» Written instruction:
Copy out the items character for character, beginning with the line that contains "Where should I click to: Click the Edit" and continuing through the line that contains "Action: point(719,26)", both lines included.

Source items
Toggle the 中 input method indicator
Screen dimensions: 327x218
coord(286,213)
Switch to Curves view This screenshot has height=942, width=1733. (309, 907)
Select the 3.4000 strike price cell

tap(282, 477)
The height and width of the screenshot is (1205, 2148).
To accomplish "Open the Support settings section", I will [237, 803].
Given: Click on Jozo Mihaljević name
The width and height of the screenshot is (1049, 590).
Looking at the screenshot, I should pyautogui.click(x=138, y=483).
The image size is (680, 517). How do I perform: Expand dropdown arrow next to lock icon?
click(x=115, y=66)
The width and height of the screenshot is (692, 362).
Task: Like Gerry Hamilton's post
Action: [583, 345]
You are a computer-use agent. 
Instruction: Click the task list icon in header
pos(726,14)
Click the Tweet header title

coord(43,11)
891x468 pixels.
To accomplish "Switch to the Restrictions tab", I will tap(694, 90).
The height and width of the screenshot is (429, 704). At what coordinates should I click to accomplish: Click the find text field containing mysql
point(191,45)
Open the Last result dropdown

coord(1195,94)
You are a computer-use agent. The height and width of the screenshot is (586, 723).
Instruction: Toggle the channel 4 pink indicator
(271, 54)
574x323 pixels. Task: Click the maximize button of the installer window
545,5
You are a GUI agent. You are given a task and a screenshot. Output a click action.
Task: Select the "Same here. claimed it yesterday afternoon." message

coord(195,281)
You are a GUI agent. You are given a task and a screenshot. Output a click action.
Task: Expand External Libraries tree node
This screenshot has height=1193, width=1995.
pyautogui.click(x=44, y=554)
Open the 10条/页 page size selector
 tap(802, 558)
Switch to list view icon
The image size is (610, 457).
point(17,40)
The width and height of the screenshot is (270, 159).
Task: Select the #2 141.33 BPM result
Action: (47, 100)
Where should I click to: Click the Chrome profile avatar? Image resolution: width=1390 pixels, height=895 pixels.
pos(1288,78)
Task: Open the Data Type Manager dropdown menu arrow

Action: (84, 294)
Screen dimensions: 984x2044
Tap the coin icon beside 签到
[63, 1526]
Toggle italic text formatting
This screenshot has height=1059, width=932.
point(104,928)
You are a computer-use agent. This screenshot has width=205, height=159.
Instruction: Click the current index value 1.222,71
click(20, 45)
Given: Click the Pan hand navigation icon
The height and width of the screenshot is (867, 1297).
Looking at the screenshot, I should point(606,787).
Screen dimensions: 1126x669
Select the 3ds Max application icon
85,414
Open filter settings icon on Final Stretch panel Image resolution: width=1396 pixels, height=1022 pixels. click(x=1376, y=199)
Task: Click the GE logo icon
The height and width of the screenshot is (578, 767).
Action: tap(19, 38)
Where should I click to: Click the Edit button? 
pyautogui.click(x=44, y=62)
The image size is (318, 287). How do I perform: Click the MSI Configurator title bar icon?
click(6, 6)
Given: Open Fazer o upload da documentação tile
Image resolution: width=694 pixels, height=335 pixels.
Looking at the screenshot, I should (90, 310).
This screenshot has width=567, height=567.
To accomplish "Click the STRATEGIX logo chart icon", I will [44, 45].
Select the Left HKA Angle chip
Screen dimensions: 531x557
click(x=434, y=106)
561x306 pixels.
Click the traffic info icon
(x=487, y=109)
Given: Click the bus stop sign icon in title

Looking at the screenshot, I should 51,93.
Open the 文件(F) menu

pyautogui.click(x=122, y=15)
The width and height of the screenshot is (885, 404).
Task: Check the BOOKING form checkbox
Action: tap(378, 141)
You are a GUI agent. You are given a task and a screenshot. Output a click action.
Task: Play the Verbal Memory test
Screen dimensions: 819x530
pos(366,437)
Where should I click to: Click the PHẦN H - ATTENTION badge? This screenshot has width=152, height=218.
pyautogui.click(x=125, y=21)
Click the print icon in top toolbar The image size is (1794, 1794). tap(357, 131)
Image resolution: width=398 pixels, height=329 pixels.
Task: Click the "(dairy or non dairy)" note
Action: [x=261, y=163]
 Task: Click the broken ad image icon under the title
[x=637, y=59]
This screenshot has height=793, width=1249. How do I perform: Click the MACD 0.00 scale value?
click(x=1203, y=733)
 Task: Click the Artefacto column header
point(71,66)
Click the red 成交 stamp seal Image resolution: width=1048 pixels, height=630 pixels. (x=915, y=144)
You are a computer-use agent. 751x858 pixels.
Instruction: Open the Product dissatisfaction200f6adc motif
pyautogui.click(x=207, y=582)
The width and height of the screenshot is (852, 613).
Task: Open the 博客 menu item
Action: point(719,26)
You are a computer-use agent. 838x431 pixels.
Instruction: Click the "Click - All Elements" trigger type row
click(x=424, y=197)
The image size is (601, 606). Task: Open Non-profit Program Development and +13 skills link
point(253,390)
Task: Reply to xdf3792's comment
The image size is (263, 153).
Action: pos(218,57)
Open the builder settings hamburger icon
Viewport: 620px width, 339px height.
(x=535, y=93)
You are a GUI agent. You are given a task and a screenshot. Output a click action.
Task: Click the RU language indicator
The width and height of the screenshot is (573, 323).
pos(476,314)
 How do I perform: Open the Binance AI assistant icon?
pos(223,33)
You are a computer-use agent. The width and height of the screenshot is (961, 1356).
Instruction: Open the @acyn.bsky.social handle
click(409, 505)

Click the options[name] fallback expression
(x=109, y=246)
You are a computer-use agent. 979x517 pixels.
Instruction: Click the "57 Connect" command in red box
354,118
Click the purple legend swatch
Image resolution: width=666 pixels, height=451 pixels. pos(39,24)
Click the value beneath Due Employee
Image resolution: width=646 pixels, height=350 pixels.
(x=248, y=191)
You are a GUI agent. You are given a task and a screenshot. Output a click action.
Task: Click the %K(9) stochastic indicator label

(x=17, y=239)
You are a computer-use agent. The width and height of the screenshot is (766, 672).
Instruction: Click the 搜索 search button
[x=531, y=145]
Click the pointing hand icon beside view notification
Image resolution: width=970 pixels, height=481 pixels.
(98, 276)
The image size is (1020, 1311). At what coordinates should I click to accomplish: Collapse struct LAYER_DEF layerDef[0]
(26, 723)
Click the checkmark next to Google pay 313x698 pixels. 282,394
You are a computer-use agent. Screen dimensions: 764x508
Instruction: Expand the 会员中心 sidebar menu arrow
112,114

» The completed task:
Where should I click to: Click the Edit button? 
pyautogui.click(x=44, y=62)
The image size is (318, 287). How do I perform: Click the MSI Configurator title bar icon?
click(6, 6)
Given: Open Fazer o upload da documentação tile
Image resolution: width=694 pixels, height=335 pixels.
Looking at the screenshot, I should (90, 310).
This screenshot has width=567, height=567.
To accomplish "Click the STRATEGIX logo chart icon", I will [44, 45].
Select the Left HKA Angle chip
Screen dimensions: 531x557
click(x=434, y=106)
561x306 pixels.
Click the traffic info icon
(x=487, y=109)
Given: Click the bus stop sign icon in title

Looking at the screenshot, I should 51,93.
Open the 文件(F) menu

pyautogui.click(x=122, y=15)
The width and height of the screenshot is (885, 404).
Task: Check the BOOKING form checkbox
Action: tap(378, 141)
You are a GUI agent. You are given a task and a screenshot. Output a click action.
Task: Play the Verbal Memory test
Screen dimensions: 819x530
pos(366,437)
Where should I click to: Click the PHẦN H - ATTENTION badge? This screenshot has width=152, height=218.
pyautogui.click(x=125, y=21)
Click the print icon in top toolbar The image size is (1794, 1794). tap(357, 131)
Image resolution: width=398 pixels, height=329 pixels.
Task: Click the "(dairy or non dairy)" note
Action: [x=261, y=163]
 Task: Click the broken ad image icon under the title
[x=637, y=59]
This screenshot has height=793, width=1249. How do I perform: Click the MACD 0.00 scale value?
click(x=1203, y=733)
 Task: Click the Artefacto column header
point(71,66)
Click the red 成交 stamp seal Image resolution: width=1048 pixels, height=630 pixels. (x=915, y=144)
You are a computer-use agent. 751x858 pixels.
Instruction: Open the Product dissatisfaction200f6adc motif
pyautogui.click(x=207, y=582)
The width and height of the screenshot is (852, 613).
Task: Open the 博客 menu item
Action: point(719,26)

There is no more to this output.